1. A trick to prevent yourself from indulging while you’re at home is to not purchase candy that you like. Instead, get candies that you hate and you won’t be tempted to overconsume.

2. What makes Halloween candy so irresistible to us is the association it has with our childhood and the carefree feeling from that time. Change your thinking to it being something that can instantly raise blood sugar and make you jumpy and you won’t be tempted as much.

3. Going to a party? Eat before you leave! If you’re already full, you’ll be less tempted to reach for the sugary snacks available at the party. And you can better control what you’re eating.
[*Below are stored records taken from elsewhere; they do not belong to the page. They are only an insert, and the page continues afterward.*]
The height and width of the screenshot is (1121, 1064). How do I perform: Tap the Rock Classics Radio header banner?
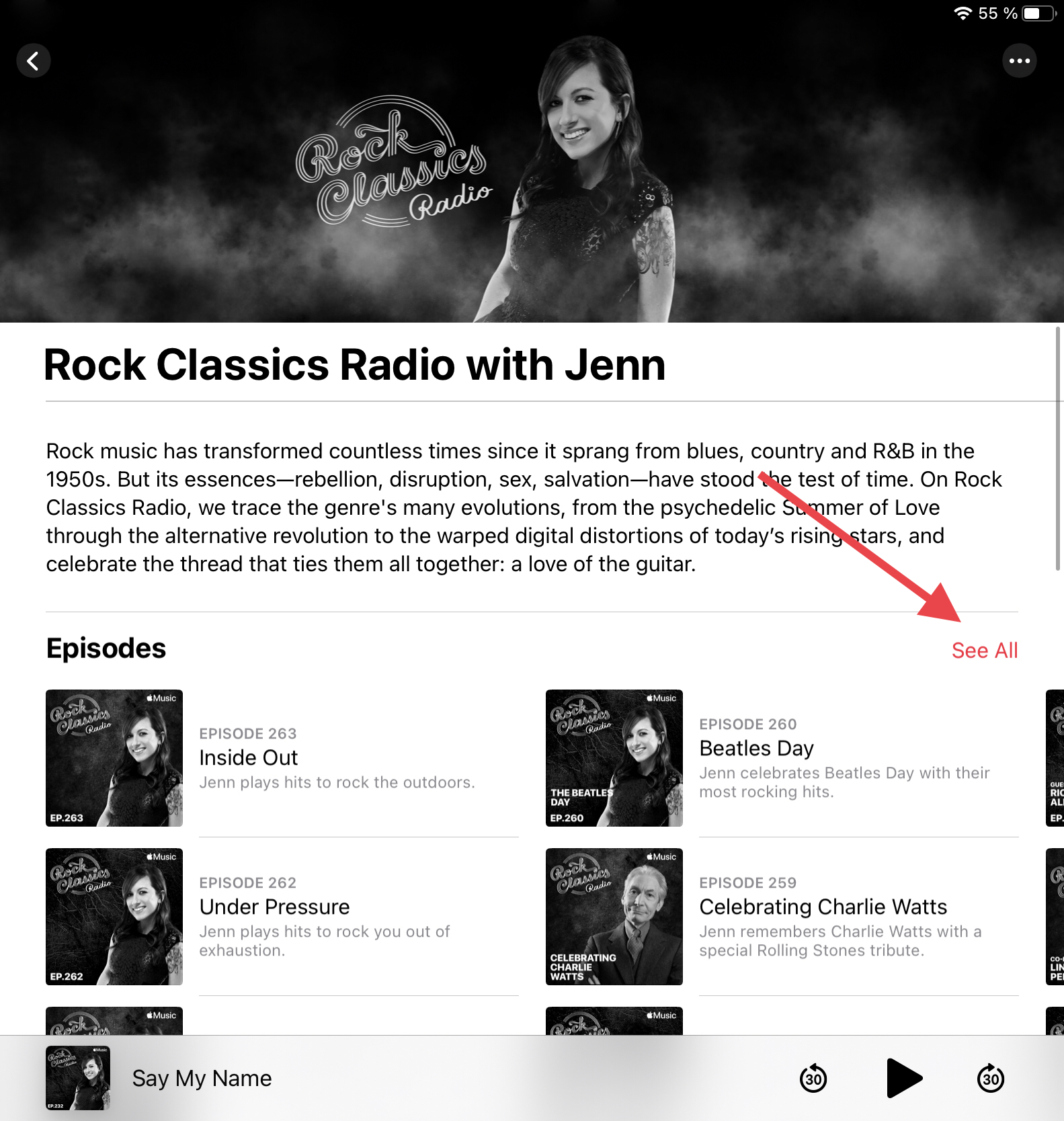tap(532, 161)
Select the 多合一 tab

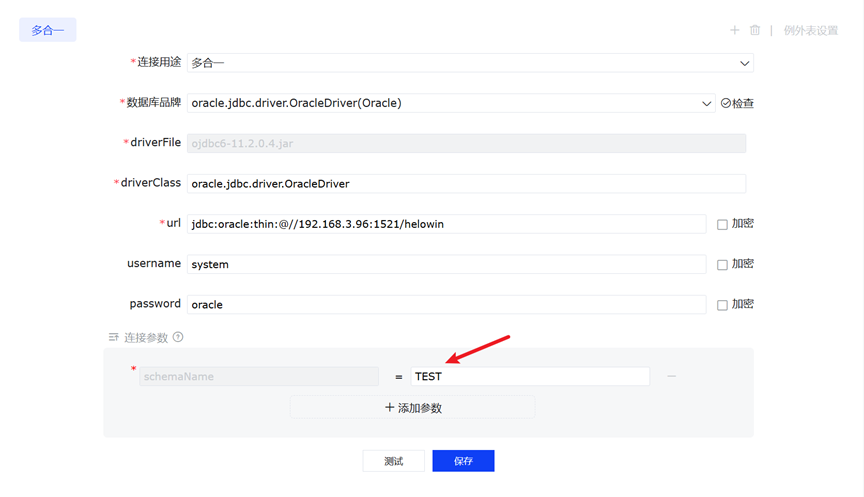click(48, 30)

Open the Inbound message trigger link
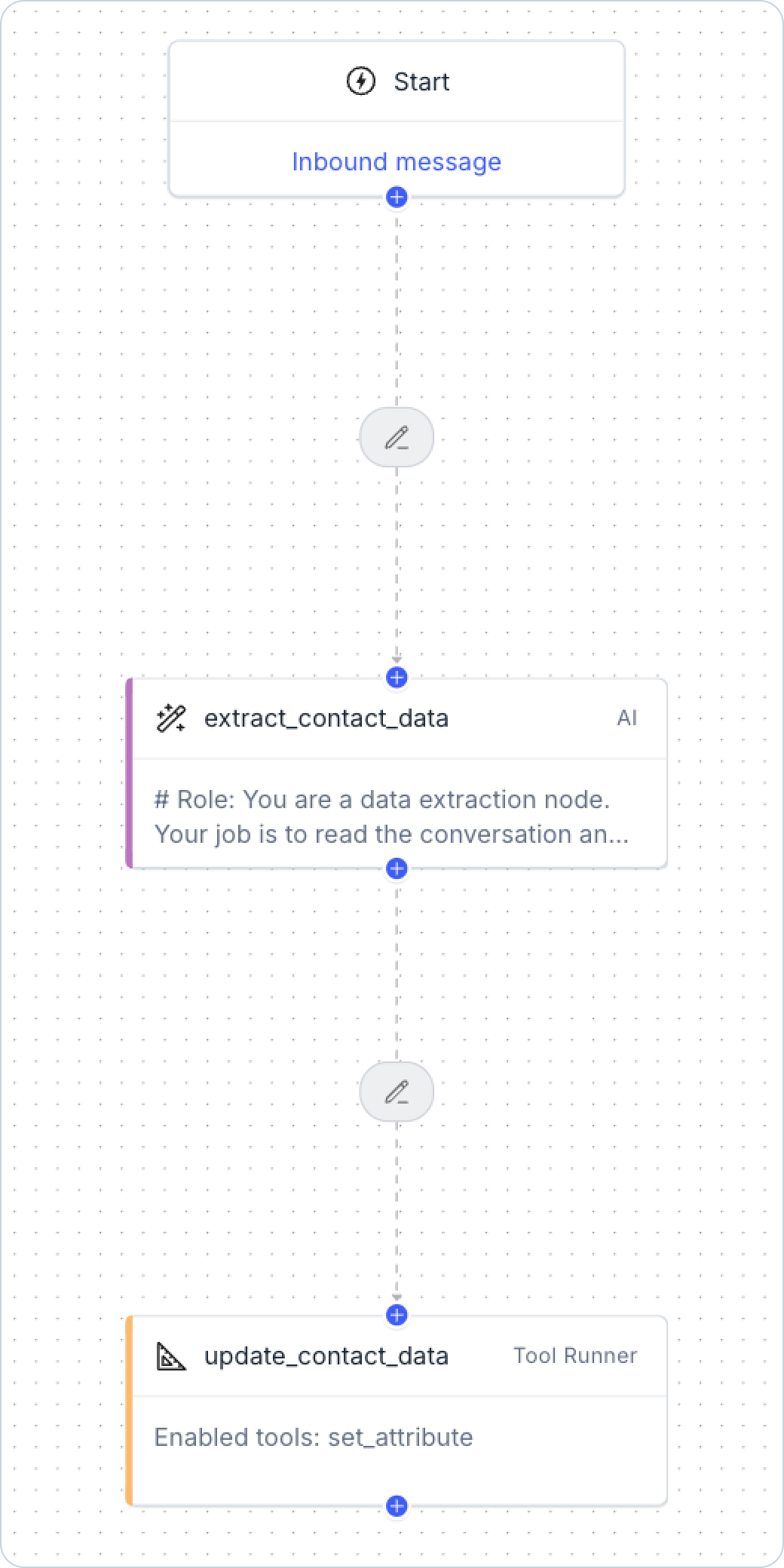point(397,161)
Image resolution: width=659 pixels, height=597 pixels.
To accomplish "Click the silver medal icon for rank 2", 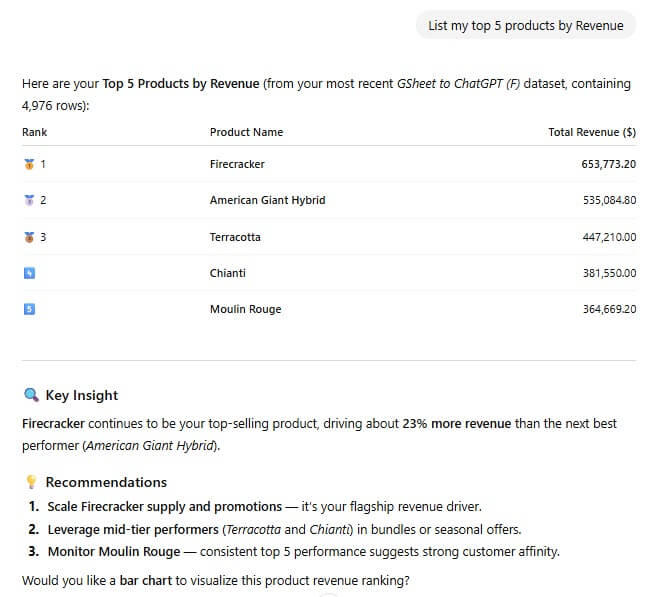I will (28, 200).
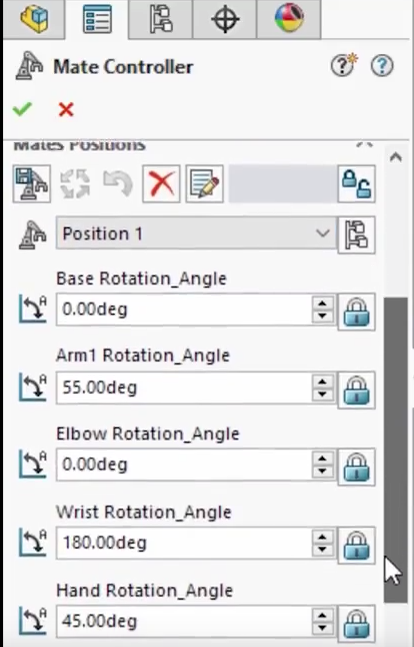Toggle lock for Base Rotation_Angle

pos(357,312)
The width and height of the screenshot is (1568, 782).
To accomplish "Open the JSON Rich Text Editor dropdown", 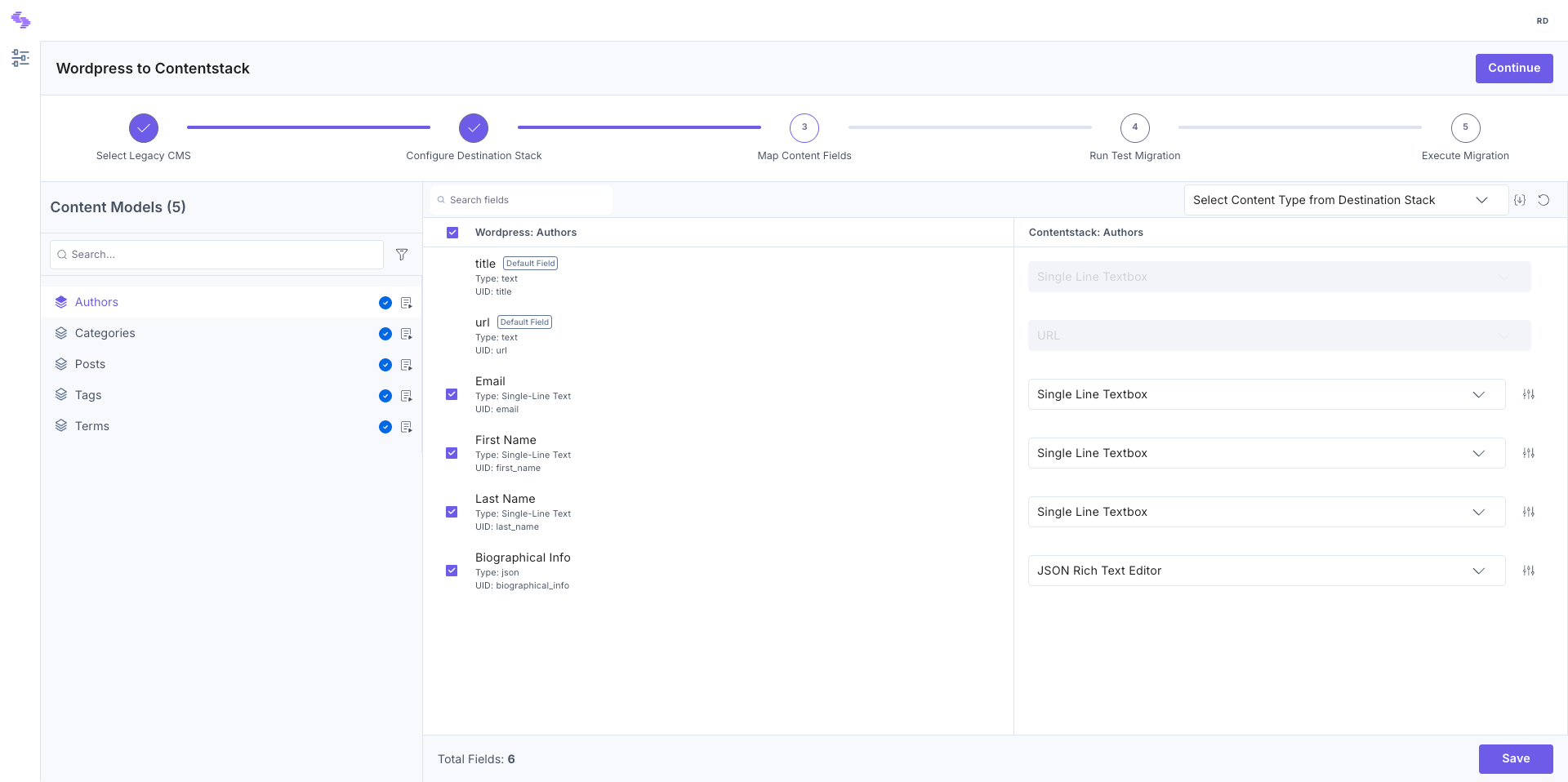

4. This might be the most important trick of all, but come what may, under no circumstances should you eat candy at night. If you must, eat it around a high-intensity workout. Even if that’s not what you want to do, we still advise avoiding candy at night since it causes harm that might be difficult to undo later on.

5. If you want to indulge, do it in a healthy way. Eat a balanced meal and have the candy as a snack. Or even better, opt for organic dark chocolate or servings of trail mixes with plenty of nuts over the sugar-filled candy and chocolates. Decide what you wish to eat ahead of time so you can plan your workouts around the calories you’re going to consume.




Exercises help in burning off excess calories.




How to burn off the calories

With at-home exercises

1. Jumping Jacks:
On an average, doing jumping jacks for 10 minutes can help you burn about 100 calories. And they’re easy to do at home too. Just stand straight, keeping your feet together. Bend your knees slightly and jump up, and spread your legs apart as you land. Stretch your arms above your head as you jump and bring them down as you land. Repeat for 40 seconds and then rest for 20 seconds before resuming.

2. Burpees:
Doing a 100 burpees burns 50 calories as an average. Stand straight keeping your feet hip-width apart. Squat, putting your hands on the door and jumping back landing in a plank, and then doing a push-up. Take care to jump feet towards hands and then jump as high as possible for you, keeping your hands over your head.



Head out into nature to exercise.



Out in the nature

1. Running:
Running can help you burn 11-17 calories per minute. To do this exercise safely, wear appropriate running shoes, warm up before running and stretch afterward and run with proper form.

2. Walking
Walking can help you burn around 65-100 calories per mile and is less taxing on the body, especially if you’re a beginner. But to obtain the full benefits of walking, walk a good few miles and walk at a brisk pace.



Hit the gym for more intense exercising.


Hit the gym

If you have access to a gym membership and prefer to do your workouts in the gym, you can ask your trainer to create a workout routine for you consisting of high-intensity exercises. Or if you don’t have a trainer and can decide your exercise routine on your own, you can make a routine yourself. Here are a few you can choose from:

1. Start with the elliptical for 5 minutes, spend 1 minute on the squat machine and 1 minute on the ab rotator machine.

2. Get on the jump trainer for 5 minutes, 1 minute on the incline chest press and 1 minute on the rip 60 pull up.

3. 3 minutes on the treadmill, 1 minute of seated hamstring curls and 1 minute on the ab rotator.